Jim Miles Feb 2018 1:30 2:10 3:40 Admin
There are 31 columns, each representing a date in the corresponding month. There will be multiple rows with the same Name.
So looking at the first entry, John Smith did 1 hour and 20 minutes of work on 1 August 2017.
What I want to do is to analyse these data in a granular way, e.g.
I am a bit stuck on how to proceed in order to have the data to analyse. Suggestions appreciated.
Added for clarification:
Having read three very helpful replies and looked at tidyr
, I have clarified my thoughts and think that I need to modify the data so there is one row for each entry, so the example table will become:
Name Date Duration Job ... [more columns]
John Smith 01 Aug 2017 1:20 Typing
John Smith 02 Oct 2017 0:15 Typing
John Smith 31 Oct 2017 0:15 Typing
...
Jim Miles 02 Feb 2018 1:30 Admin
Jim Miles 03 Feb 2018 2:10 Admin
Date will need to be formatted correctly but that is not major. The problem is matching the day of month to the relevant Month and year to produce the composite date. Any ideas welcome.
After following up on the suggestions of @Khlick, I succeeded in using gather()
:
mydata <- mydata %>% gather(new_date, time_spent, "1":"31")
This produced two new columns, new_date
and time_spent
, then created a new row for each data point of columns 1–31.
So now I had, for each data point, the month, e.g.

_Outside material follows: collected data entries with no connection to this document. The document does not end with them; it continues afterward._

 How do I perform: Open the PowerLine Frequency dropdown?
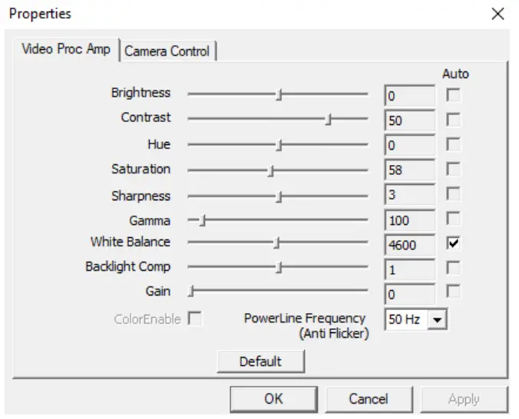click(438, 319)

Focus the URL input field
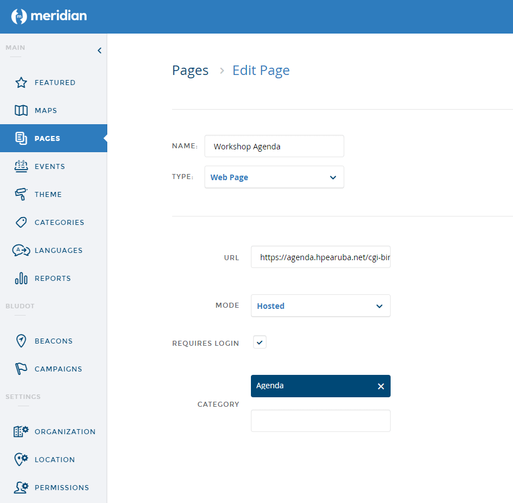tap(320, 257)
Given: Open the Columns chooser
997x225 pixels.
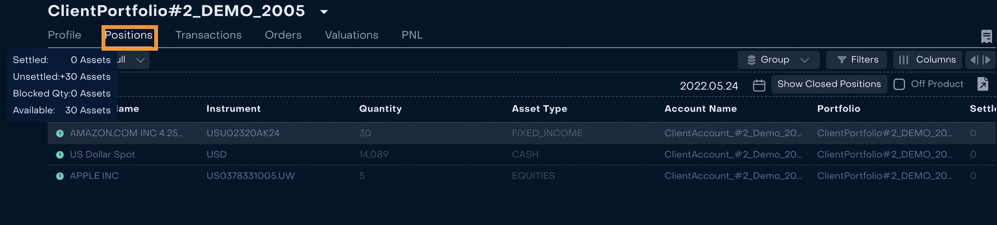Looking at the screenshot, I should click(927, 60).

Aug 2017
in one column, the day the work was done, e.g. 12
in another. I changed the month to a date in the original spreadsheet, so it became 2017-08-01
(all dates now have 01). Then in R
I used substr()
and paste()
to replace the day to the correct one, i.e. 2017-08-12
.
Finally, I was left with a large number of rows with no value in time_spent
. I removed those rows.
I now have:
Name Date Duration Job ... [more columns]
John Smith 2017-08-01 1:20 Typing
John Smith 2017-10-02 0:15 Typing
John Smith 2017-10-31 0:15 Typing
...
Jim Miles 2018-02-02 1:30 Admin
Jim Miles 2018-02-03 2:10 Admin
I did a few spot checks and seems data was transformed correctly. Thanks to all, especially to @Khlick.